- **What you need to do**
Please filter the data down to the lines that include the word "zmluvy" and copy them.

· · · ·

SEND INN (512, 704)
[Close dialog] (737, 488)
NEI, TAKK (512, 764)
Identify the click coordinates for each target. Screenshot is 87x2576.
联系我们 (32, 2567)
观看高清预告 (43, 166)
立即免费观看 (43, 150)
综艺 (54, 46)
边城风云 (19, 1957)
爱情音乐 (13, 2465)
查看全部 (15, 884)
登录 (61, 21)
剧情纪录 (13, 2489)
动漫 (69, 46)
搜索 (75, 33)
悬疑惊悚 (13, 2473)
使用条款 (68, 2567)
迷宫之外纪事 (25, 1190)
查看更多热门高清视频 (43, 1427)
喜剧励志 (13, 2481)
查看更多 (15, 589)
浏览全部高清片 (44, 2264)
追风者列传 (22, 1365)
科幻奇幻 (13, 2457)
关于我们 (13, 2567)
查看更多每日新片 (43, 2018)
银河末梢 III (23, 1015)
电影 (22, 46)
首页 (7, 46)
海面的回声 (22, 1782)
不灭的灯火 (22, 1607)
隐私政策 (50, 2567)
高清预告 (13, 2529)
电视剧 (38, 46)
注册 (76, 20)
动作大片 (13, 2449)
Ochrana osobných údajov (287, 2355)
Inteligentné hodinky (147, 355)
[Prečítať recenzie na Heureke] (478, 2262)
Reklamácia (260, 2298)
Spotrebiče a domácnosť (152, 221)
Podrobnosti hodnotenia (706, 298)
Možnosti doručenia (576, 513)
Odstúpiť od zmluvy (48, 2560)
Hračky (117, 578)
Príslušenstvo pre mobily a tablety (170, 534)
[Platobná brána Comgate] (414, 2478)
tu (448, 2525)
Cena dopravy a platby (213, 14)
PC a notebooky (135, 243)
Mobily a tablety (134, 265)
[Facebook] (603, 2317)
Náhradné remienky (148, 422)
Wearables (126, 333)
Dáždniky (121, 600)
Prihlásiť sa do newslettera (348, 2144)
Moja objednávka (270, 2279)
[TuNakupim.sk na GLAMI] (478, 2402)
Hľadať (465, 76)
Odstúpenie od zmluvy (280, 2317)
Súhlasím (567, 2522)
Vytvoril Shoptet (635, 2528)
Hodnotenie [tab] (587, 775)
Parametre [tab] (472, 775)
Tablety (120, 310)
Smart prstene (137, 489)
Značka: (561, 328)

· · · ·

- **Output of the task**
Odstúpiť od zmluvy (48, 2560)
Odstúpenie od zmluvy (280, 2317)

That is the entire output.